It is easy to see, that, in entering upon the duties of a slaveholder, some little experience is needed. Nature has done almost nothing to prepare men and women to be either slaves or slaveholders. Nothing but rigid training, long persisted in, can perfect the character of the one or the other. One cannot easily forget to love freedom; and it is as hard to cease to respect that natural love in our fellow creatures. On entering upon the career of a slaveholding mistress, Mrs. Auld was singularly deficient; nature, which fits nobody for such an office, had done less for her than any lady I had known. It was no easy matter to induce her to think and to feel that the curly-headed boy, who stood by her side, and even leaned on her lap; who was loved by little Tommy, and who loved little Tommy in turn; sustained to her only the relation of a chattel. I was more than that, and she felt me to be more than that. I could talk and sing; I could laugh and weep; I could reason and remember; I could love and hate. I was human, and she, dear lady, knew and felt me to be so. How could she, then, treat me as a brute, without a mighty struggle with all the noble powers of her own soul. That struggle came, and the will and power of the husband was victorious. Her noble soul was overthrown; but, he that overthrew it did not, himself, escape the consequences. He, not less than the other parties, was injured in his domestic peace by the fall.

When I went into their family, it was the abode of happiness and contentment. The mistress of the house was a model of affection and tenderness. Her fervent piety and watchful uprightness made it impossible to see her without thinking and feeling—"that woman is a Christian." There was no sorrow nor suffering for which she had not a tear, and there was no innocent joy for which she did not a smile. She had bread for the hungry, clothes for the naked, and comfort for every mourner that came within her reach. Slavery soon proved its ability to divest her of these excellent qualities, and her home of its early happiness. Conscience cannot stand much violence. Once thoroughly broken down, who is he that can repair the damage? It may be broken toward the slave, on Sunday, and toward the master on Monday. It cannot endure such shocks. It must stand entire, or it does not stand at all. If my condition waxed bad, that of the family waxed not better. The first step, in the wrong direction, was the violence done to nature and to conscience, in arresting the benevolence that would have enlightened my young mind. In ceasing to instruct me, she must begin to justify herself to herself; and, once consenting to take sides in such a debate, she was riveted to her position. One needs very little knowledge of moral philosophy, to see where my mistress now landed. She finally became even more violent in her opposition to my learning to read, than was her husband himself. She was not satisfied with simply doing as well as her husband had commanded her, but seemed resolved to better his instruction. Nothing appeared to make my poor mistress—after her turning toward the downward path—more angry, than seeing me, seated in some nook or corner, quietly reading a book or a newspaper. I have had her rush at me, with the utmost fury, and snatch from my hand such newspaper or book, with something of the wrath and consternation which a traitor might be supposed to feel on being discovered in a plot by some dangerous spy.

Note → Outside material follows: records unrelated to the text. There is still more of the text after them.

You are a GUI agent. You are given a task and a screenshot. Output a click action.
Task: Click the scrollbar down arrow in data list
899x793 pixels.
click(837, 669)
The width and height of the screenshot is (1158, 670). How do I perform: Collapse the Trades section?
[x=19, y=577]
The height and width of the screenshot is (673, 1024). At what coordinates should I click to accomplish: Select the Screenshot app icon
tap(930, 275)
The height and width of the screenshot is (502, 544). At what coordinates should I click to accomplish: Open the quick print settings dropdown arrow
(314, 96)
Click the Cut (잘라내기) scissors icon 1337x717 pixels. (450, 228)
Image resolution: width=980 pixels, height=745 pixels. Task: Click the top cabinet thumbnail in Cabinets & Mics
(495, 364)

Mrs. Auld was an apt woman, and the advice of her husband, and her own experience, soon demonstrated, to her entire satisfaction, that education and slavery are incompatible with each other. When this conviction was thoroughly established, I was most narrowly watched in all my movements. If I remained in a separate room from the family for any considerable length of time, I was sure to be suspected of having a book, and was at once called upon to give an account of myself. All this, however, was entirely too late. The first, and never to be retraced, step had been taken. In teaching me the alphabet, in the days of her simplicity and kindness, my mistress had given me the "inch," and now, no ordinary precaution could prevent me from taking the "ell."

Seized with a determination to learn to read, at any cost, I hit upon many expedients to accomplish the desired end. The plea which I mainly adopted, and the one by which I was most successful, was that of using my young white playmates, with whom I met in the streets as teachers. I used to carry, almost constantly, a copy of Webster's spelling book in my pocket; and, when sent of errands, or when play time was allowed me, I would step, with my young friends, aside, and take a lesson in spelling. I generally paid my tuition fee to the boys, with bread, which I also carried in my pocket. For a single biscuit, any of my hungry little comrades would give me a lesson more valuable to me than bread. Not every one, however, demanded this consideration, for there were those who took pleasure in teaching me, whenever I had a chance to be taught by them. I am strongly tempted to give the names of two or three of those little boys, as a slight testimonial of the gratitude and affection I bear them, but prudence forbids; not that it would injure me, but it might, possibly, embarrass them; for it is almost an unpardonable offense to do any thing, directly or indirectly, to promote a slave's freedom, in a slave state. It is enough to say, of my warm-hearted little play fellows, that they lived on Philpot street, very near Durgin & Bailey's shipyard.

Although slavery was a delicate subject, and very cautiously talked about among grown up people in Maryland, I frequently talked about it—and that very freely—with the white boys. I would, sometimes, say to them, while seated on a curb stone or a cellar door, "I wish I could be free, as you will be when you get to be men." "You will be free, you know, as soon as you are twenty-one, and can go where you like, but I am a slave for life. Have I not as good a right to be free as you have?" Words like these, I observed, always troubled them; and I had no small satisfaction in wringing from the boys, occasionally, that fresh and bitter condemnation of slavery, that springs from nature, unseared and unperverted. Of all consciences let me have those to deal with which have not been bewildered by the cares of life. I do not remember ever to have met with a boy, while I was in slavery, who defended the slave system; but I have often had boys to console me, with the hope that something would yet occur, by which I might be made free. Over and over again, they have told me, that "they believed I had as good a right to be free as they had;" and that "they did not believe God ever made any one to be a slave." The reader will easily see, that such little conversations with my play fellows, had no tendency to weaken my love of liberty, nor to render me contented with my condition as a slave.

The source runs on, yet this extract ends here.